> _Collected data entries_:
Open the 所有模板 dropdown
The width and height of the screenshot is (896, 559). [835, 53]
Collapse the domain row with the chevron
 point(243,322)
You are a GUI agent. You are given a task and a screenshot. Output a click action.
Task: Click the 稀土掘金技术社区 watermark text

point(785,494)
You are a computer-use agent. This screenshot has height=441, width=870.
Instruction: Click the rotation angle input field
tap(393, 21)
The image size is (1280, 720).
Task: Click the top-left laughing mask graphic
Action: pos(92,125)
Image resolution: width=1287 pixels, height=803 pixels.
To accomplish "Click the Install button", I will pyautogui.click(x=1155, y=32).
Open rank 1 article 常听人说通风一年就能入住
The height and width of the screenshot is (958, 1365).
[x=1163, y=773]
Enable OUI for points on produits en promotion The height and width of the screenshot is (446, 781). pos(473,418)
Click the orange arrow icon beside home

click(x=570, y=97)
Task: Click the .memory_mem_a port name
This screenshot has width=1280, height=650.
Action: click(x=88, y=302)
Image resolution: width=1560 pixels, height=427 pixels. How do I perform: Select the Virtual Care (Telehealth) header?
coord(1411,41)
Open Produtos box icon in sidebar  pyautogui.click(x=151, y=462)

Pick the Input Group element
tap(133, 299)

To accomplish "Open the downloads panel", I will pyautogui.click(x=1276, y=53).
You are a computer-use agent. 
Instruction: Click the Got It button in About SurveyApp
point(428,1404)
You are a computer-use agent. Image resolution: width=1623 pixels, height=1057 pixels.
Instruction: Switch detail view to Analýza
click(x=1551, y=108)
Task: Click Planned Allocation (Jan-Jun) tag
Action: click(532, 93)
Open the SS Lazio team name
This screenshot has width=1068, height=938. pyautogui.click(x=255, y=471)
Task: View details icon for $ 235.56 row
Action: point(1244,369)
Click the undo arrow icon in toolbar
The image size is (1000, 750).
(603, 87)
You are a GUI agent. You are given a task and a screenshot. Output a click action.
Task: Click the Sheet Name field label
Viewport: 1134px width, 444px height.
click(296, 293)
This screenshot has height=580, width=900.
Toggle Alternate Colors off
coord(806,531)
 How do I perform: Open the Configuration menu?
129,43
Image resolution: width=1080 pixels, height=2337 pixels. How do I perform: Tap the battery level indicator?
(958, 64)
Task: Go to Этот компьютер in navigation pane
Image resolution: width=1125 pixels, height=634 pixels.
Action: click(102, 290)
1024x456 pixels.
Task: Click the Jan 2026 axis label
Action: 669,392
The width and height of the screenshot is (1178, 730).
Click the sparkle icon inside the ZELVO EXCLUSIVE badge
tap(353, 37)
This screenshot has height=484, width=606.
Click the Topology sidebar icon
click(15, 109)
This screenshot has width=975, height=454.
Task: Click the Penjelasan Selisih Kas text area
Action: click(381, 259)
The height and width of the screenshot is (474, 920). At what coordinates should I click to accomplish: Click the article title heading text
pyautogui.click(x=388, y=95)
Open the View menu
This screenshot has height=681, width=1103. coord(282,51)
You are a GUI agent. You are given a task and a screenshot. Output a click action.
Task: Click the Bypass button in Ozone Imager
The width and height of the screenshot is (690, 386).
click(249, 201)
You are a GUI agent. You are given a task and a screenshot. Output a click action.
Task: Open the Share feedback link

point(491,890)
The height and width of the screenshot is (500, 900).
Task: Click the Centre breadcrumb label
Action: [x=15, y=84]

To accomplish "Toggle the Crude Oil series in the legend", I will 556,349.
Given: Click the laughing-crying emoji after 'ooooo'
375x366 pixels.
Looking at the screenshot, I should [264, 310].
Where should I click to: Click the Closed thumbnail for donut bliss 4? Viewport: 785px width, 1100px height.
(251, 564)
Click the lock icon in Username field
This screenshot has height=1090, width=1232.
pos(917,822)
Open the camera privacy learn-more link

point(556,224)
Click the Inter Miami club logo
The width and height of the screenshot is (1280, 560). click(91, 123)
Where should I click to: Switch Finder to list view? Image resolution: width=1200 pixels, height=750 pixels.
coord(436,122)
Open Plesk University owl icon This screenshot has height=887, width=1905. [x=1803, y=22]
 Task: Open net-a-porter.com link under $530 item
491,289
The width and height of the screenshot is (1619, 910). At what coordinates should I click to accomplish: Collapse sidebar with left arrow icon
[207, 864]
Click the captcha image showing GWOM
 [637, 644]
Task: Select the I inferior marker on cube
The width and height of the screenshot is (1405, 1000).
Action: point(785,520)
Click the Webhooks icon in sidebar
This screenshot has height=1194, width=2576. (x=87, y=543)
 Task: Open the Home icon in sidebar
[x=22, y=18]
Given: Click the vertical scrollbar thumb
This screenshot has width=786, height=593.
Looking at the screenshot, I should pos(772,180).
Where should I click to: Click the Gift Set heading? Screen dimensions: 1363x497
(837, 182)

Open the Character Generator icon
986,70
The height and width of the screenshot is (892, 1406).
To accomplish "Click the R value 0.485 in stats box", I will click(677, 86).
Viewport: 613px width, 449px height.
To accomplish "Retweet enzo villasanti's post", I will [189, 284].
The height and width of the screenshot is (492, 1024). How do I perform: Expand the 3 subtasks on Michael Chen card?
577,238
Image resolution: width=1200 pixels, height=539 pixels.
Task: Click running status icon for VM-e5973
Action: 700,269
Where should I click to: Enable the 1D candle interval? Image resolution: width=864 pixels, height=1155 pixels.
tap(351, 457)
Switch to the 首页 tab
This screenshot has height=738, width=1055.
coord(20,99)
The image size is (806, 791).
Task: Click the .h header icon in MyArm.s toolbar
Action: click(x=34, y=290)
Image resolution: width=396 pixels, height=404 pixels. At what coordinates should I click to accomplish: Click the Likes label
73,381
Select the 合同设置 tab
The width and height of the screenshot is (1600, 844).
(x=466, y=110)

> _Exercise aim_: Check every line of the entries above, and copy those that carry the string "computer".

> _Solution to this problem_:
You are a computer-use agent. This screenshot has height=441, width=870.
You are a computer-use agent. 
You are a computer-use agent. Image resolution: width=1623 pixels, height=1057 pixels.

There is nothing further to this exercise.